The day began with my alarm going off at 4.30 a.m. stirring me from my sleep. I resisted my usual habit of hitting the snooze button. I didn't want to risk a second snooze this morning--I haven't missed an Easter morning sunrise service for the past ten years.
There's something about this yearly gathering with other believers from all of the churches in town that draws me. I love the opportunity to meet with our friends from other denominations and worship together, declaring, we small crowd, huddled on the hillside, that "Christ is risen!"
Breakfast afterwards is always especially good too, rotating around the churches--old fashioned bacon, sausages, eggs, pancakes and home made preserves.This morning the half moon hung in the gray sky of morning as we left the house, dressed warmly against the frosty cold that nipped at our cheeks.
As we drove along still deserted roads, past silent, sleeping households it felt, as it always does, like we were headed to a secret meeting--reminiscent of the time I stole out of the house as a child, past sleeping parents--on a secret quest for adventure very early one morning.
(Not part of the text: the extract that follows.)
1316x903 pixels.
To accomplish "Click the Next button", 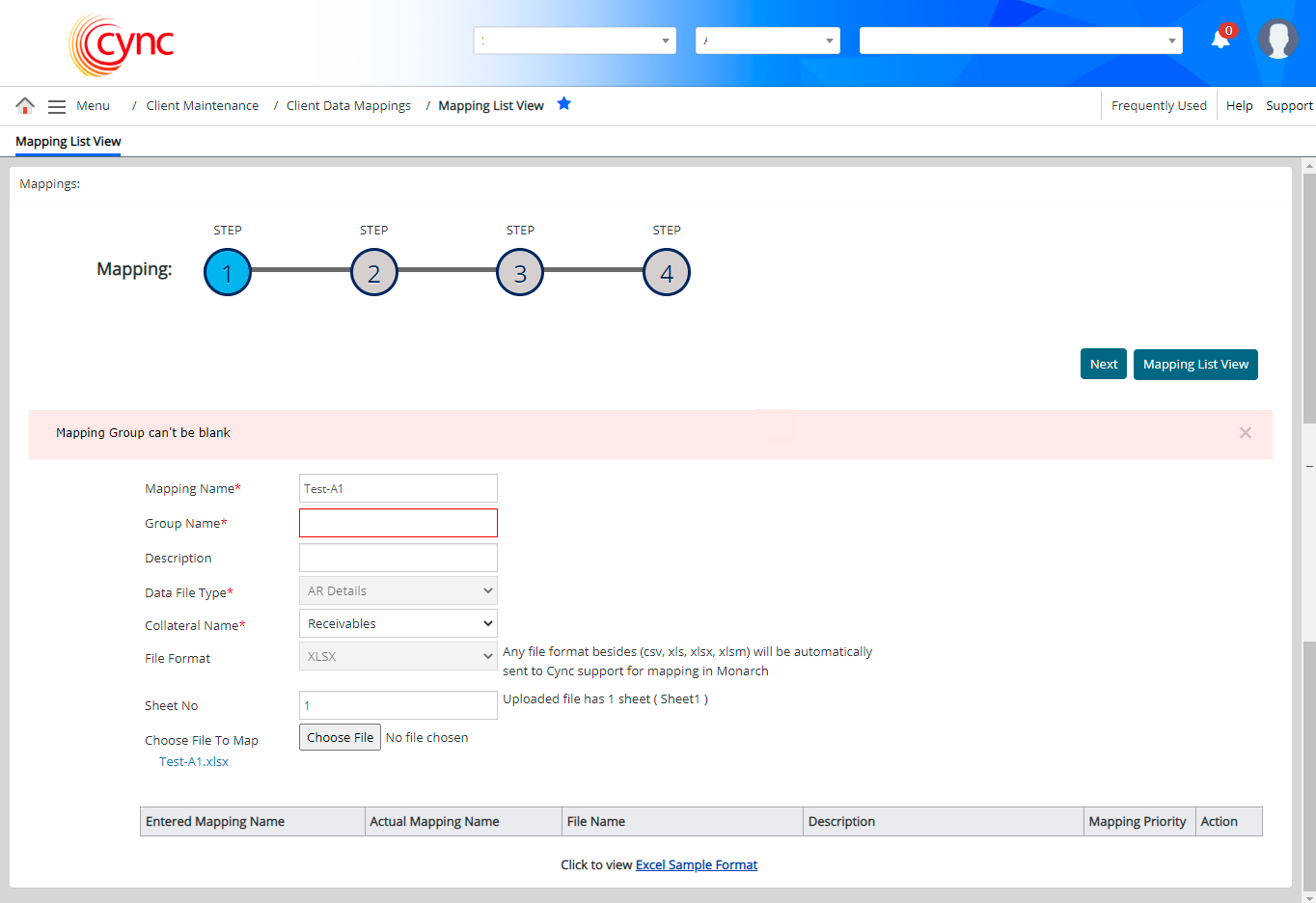I will coord(1103,365).
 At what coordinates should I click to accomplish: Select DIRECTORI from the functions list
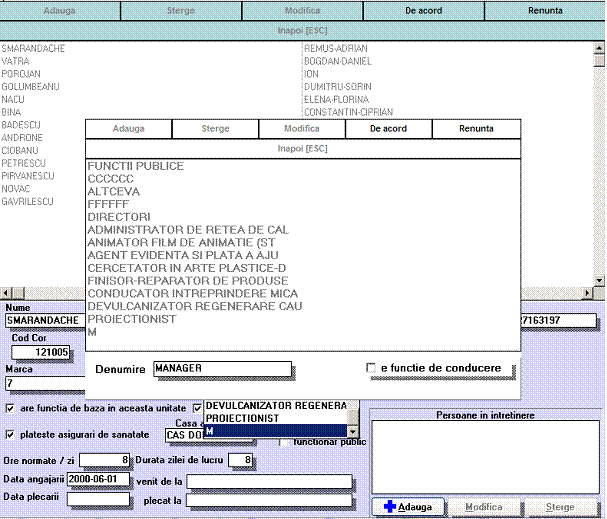119,217
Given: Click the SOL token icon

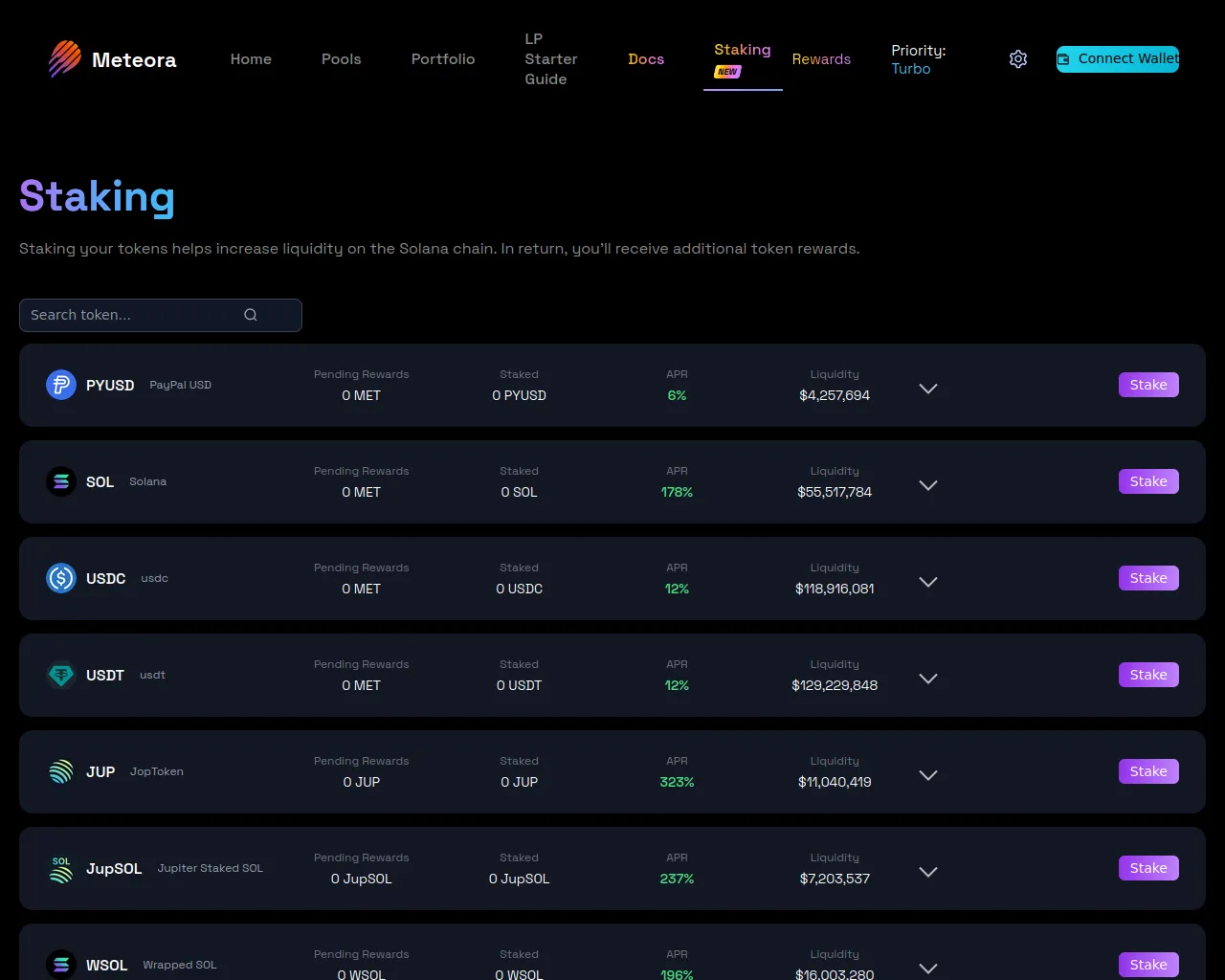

When we finally get to our eleven o'clock Easter morning church service--we committed die hards--comparisons can be overheard about what time people got up that morning in order to be there--just as I wrote at the start of this story.
Gatherings of Canadians on cold hillsides in early morning in the name of God--these are declarations of faith worthy of note in an increasingly secularized society--but this afternoon I opened an old journal and found a story even more worthy--and today it seems fitting to tell it.
A few years ago, a friend, Sumitra, came from her native India to visit relatives in Toronto. Her mother had come with her, and before they returned home, we managed one visit. We had met years ago through our work, but remained friends after our work paths parted, bound together by our common faith.Sumi's mother was 87 then--a dear, gracious lady, so elegant in her gold jewelry and silk sari. She was so obviously a woman of deep faith in God and I asked her to tell me her story; how had their family come to faith in Christ?
The story begins in what I would estimate was the eighteen eighties--nearly 130 years ago, during the British Raj. Sumi's great grandfather, was known to be an excellent linguist and was engaged as a translator at just twenty years old by the District Collector. One of the tasks he was given was translating the Bible into Tamil. As he translated he became convinced that it was God's Word and gradually came to the realization that he had a decision to make that would cost him everything. He had only one brother and he knew that becoming a Christian meant that he would be disgraced, disowned and disinherited. He finally told his parents, who persuaded him to wait a year and think it through carefully. He did so, but at the end of the year he decided that though it would mean the loss of wealth, position and family, his faith in God meant even more.
Sumi's mother continued the story of her grandfather's decision. The houses in India had verandahs. The young man was told to leave the house and go out onto the verandah. Then they threw out water after him, to wash away "the dirt." Although he did return later to visit his mother, he was never again allowed into the house, but could only come as far as the verandah.
He prospered in spite of starting out with nothing and married one of the seven daughters of another Christian man, having a family of several sons who also became prosperous--one of whom was the father of Sumi's mother.
Today on a day we remember costly grace, I celebrate a man of costly faith.